There are multiple ways to authenticate to a Kubernetes Cluster. This Demo will use three different ways:
- From inside a Pod using the provided service account credentials
- From the outside using credentials of a newly defined service account
- From the outside via kubectl using a certificate
To try this method log in to the diagnose container using:
kubectl exec -ti deploy/diagnose -- sh
Every pod in kubernetes will get service account credentials injected at a well-known location which is /var/run/secrets/kubernetes.io/serviceaccount/
. When you list this directory you will find a certificate, a file containing the namespace this pod runs in and a token to access the API. We export the last into an environment variable:
export TOKEN=$(cat /var/run/secrets/kubernetes.io/serviceaccount/token)
Now the API can be accessed with curl like this:
curl --cacert /var/run/secrets/kubernetes.io/serviceaccount/ca.crt \
--header "Authorization: Bearer ${TOKEN}" \
https://${KUBERNETES_SERVICE_HOST}:${KUBERNETES_SERVICE_PORT_HTTPS}/api/
With the argument "--cacert" curl gets will be able to validate the https certificate. The header contains the token and is used to identify to the API Server. The Url contains a few more environment variables (KUBERNETES_SERVICE_HOST and KUBERNETES_SERVICE_PORT_HTTPS). These contain the relevant adress of the API server inside the cluster and will also be injected into containers.

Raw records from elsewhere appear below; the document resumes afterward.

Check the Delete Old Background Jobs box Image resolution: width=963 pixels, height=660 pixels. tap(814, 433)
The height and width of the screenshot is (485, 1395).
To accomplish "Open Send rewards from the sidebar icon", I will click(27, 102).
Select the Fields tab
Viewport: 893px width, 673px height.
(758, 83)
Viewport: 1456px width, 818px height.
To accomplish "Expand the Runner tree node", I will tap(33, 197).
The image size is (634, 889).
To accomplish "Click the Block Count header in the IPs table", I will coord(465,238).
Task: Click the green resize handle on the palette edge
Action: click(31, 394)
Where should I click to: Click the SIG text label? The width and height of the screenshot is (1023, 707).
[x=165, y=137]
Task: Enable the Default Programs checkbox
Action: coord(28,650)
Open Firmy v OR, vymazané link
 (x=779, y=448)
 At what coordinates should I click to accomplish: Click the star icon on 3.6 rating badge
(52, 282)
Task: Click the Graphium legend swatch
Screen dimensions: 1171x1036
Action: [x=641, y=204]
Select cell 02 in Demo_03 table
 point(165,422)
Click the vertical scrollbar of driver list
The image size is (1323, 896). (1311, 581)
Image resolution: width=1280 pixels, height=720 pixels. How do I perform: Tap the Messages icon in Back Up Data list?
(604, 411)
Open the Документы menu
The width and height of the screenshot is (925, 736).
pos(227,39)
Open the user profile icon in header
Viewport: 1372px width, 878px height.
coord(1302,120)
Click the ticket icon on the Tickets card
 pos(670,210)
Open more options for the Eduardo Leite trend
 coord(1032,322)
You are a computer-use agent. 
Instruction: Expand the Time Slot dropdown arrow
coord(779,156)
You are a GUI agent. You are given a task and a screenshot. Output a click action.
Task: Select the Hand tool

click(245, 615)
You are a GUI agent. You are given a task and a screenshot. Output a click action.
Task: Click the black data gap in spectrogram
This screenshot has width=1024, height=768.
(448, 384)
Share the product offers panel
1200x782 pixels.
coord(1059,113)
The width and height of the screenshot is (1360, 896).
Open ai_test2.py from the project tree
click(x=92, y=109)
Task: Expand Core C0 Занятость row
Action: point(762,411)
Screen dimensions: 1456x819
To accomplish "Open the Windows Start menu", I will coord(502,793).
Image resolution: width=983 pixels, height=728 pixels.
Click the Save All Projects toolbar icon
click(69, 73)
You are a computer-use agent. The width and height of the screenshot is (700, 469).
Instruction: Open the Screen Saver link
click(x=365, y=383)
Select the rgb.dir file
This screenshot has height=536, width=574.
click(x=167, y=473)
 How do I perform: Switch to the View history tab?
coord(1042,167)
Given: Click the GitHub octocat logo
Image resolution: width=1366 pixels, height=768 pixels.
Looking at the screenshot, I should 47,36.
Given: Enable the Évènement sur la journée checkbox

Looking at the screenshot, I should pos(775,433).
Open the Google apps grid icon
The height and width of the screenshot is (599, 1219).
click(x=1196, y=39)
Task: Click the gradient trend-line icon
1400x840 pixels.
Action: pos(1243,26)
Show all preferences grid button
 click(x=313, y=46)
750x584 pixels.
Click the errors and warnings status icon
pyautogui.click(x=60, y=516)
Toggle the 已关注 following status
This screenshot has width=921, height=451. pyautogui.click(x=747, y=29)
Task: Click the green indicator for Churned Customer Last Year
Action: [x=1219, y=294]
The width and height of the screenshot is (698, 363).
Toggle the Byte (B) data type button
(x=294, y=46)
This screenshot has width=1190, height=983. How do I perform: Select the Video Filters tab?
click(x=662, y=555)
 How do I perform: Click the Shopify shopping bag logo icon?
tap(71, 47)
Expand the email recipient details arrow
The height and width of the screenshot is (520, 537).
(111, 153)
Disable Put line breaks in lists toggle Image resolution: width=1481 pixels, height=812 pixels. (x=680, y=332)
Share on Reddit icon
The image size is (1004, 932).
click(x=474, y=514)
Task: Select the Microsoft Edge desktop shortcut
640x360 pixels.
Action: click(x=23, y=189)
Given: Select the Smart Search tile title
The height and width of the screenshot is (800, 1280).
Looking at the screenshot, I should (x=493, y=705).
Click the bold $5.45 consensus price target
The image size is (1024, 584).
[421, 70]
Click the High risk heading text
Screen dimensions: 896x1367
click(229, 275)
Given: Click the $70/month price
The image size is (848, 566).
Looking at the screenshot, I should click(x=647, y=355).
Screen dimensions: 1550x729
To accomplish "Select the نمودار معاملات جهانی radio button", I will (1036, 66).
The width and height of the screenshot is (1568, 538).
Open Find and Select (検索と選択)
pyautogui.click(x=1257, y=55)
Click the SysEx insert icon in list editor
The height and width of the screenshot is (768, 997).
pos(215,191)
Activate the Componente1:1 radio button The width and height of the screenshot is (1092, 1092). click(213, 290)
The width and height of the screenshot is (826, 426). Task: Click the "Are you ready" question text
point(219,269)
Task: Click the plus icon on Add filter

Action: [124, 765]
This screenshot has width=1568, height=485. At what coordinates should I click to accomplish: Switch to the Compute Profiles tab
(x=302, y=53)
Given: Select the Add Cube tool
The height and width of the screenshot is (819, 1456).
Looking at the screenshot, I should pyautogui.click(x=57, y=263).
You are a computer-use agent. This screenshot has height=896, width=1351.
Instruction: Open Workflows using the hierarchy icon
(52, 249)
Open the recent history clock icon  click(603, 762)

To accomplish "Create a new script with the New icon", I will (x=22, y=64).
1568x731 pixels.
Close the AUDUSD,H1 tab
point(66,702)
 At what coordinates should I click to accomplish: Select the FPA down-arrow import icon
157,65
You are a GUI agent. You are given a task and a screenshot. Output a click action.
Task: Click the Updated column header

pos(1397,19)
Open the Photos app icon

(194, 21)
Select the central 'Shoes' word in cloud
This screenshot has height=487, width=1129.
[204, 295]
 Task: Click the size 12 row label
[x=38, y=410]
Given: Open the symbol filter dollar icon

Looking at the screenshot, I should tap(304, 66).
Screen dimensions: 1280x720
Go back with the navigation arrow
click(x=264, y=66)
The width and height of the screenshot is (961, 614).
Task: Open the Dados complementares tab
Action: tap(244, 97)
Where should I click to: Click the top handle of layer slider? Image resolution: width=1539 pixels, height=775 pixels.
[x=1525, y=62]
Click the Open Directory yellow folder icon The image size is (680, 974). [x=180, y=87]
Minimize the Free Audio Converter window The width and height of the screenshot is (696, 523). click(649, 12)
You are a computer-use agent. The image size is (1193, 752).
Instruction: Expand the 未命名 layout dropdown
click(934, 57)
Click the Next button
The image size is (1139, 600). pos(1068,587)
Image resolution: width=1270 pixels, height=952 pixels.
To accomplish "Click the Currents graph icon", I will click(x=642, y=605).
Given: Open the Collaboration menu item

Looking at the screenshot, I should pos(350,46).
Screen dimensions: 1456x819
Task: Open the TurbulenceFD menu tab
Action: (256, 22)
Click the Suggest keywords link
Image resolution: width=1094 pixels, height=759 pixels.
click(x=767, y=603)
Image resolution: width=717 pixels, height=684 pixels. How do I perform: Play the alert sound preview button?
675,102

The service account itself is not allowed to do much. If you try to get information about namespaces you will get a message that this action is forbidden:
curl --cacert /var/run/secrets/kubernetes.io/serviceaccount/ca.crt \
--header "Authorization: Bearer $TOKEN" \
--url https://$KUBERNETES_SERVICE_HOST:$KUBERNETES_SERVICE_PORT_HTTPS/api/v1/namespaces
In the next chapter (creating a service account) we will add more rights to a service account. The same method could be used here. In order to do a rolebinding you would need to know the name of the service account. This can be found using:
kubectl get pod diagnose-... -o jsonpath={.spec.serviceAccount}
First you need to set the local IP address and port for accessing the API.
If you are using minikube use:
export KUBE_API_HOST=$(minikube ip):8443
If you are using kind set the variable using:
export KUBE_API_HOST=$(docker port kind-control-plane 6443)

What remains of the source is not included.